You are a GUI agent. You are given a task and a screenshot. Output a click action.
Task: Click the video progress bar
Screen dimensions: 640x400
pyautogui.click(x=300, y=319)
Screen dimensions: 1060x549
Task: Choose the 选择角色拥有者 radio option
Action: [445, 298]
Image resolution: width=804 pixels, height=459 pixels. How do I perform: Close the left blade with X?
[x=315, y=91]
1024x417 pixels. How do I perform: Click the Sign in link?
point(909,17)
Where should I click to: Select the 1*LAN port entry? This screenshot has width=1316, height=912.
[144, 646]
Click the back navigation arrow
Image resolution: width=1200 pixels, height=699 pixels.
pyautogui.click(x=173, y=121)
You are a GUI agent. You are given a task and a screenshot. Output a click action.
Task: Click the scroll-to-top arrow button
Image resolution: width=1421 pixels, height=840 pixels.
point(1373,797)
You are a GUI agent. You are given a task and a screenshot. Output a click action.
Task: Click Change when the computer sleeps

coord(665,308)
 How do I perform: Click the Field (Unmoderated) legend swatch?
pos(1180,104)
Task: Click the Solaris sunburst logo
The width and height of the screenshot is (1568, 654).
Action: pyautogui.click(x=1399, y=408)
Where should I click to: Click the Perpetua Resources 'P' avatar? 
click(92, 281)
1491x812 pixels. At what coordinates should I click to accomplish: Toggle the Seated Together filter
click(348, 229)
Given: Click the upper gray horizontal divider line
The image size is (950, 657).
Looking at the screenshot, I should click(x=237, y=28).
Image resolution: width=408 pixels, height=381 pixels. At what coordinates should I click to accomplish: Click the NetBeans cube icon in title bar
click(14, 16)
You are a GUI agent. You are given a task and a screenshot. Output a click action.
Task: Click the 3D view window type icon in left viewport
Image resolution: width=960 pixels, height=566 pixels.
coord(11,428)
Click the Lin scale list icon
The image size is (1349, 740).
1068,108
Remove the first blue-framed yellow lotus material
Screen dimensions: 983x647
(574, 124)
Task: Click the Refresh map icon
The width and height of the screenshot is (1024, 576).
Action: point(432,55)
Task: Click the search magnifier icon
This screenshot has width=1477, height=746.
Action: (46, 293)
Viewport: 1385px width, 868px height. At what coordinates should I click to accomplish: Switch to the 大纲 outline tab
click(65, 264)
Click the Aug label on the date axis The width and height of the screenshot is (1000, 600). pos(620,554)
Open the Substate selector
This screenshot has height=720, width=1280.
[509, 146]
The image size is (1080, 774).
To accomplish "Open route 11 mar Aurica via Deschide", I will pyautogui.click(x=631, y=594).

== == ==

The reply is to be an exact copy of the listing.

*Solution for this problem*:
You are a GUI agent. You are given a task and a screenshot. Output a click action.
Task: Click the video progress bar
Screen dimensions: 640x400
pyautogui.click(x=300, y=319)
Screen dimensions: 1060x549
Task: Choose the 选择角色拥有者 radio option
Action: [445, 298]
Image resolution: width=804 pixels, height=459 pixels. How do I perform: Close the left blade with X?
[x=315, y=91]
1024x417 pixels. How do I perform: Click the Sign in link?
point(909,17)
Where should I click to: Select the 1*LAN port entry? This screenshot has width=1316, height=912.
[144, 646]
Click the back navigation arrow
Image resolution: width=1200 pixels, height=699 pixels.
pyautogui.click(x=173, y=121)
You are a GUI agent. You are given a task and a screenshot. Output a click action.
Task: Click the scroll-to-top arrow button
Image resolution: width=1421 pixels, height=840 pixels.
point(1373,797)
You are a GUI agent. You are given a task and a screenshot. Output a click action.
Task: Click Change when the computer sleeps

coord(665,308)
 How do I perform: Click the Field (Unmoderated) legend swatch?
pos(1180,104)
Task: Click the Solaris sunburst logo
The width and height of the screenshot is (1568, 654).
Action: pyautogui.click(x=1399, y=408)
Where should I click to: Click the Perpetua Resources 'P' avatar? 
click(92, 281)
1491x812 pixels. At what coordinates should I click to accomplish: Toggle the Seated Together filter
click(348, 229)
Given: Click the upper gray horizontal divider line
The image size is (950, 657).
Looking at the screenshot, I should click(x=237, y=28).
Image resolution: width=408 pixels, height=381 pixels. At what coordinates should I click to accomplish: Click the NetBeans cube icon in title bar
click(14, 16)
You are a GUI agent. You are given a task and a screenshot. Output a click action.
Task: Click the 3D view window type icon in left viewport
Image resolution: width=960 pixels, height=566 pixels.
coord(11,428)
Click the Lin scale list icon
The image size is (1349, 740).
1068,108
Remove the first blue-framed yellow lotus material
Screen dimensions: 983x647
(574, 124)
Task: Click the Refresh map icon
The width and height of the screenshot is (1024, 576).
Action: point(432,55)
Task: Click the search magnifier icon
This screenshot has width=1477, height=746.
Action: (46, 293)
Viewport: 1385px width, 868px height. At what coordinates should I click to accomplish: Switch to the 大纲 outline tab
click(65, 264)
Click the Aug label on the date axis The width and height of the screenshot is (1000, 600). pos(620,554)
Open the Substate selector
This screenshot has height=720, width=1280.
[509, 146]
The image size is (1080, 774).
To accomplish "Open route 11 mar Aurica via Deschide", I will pyautogui.click(x=631, y=594).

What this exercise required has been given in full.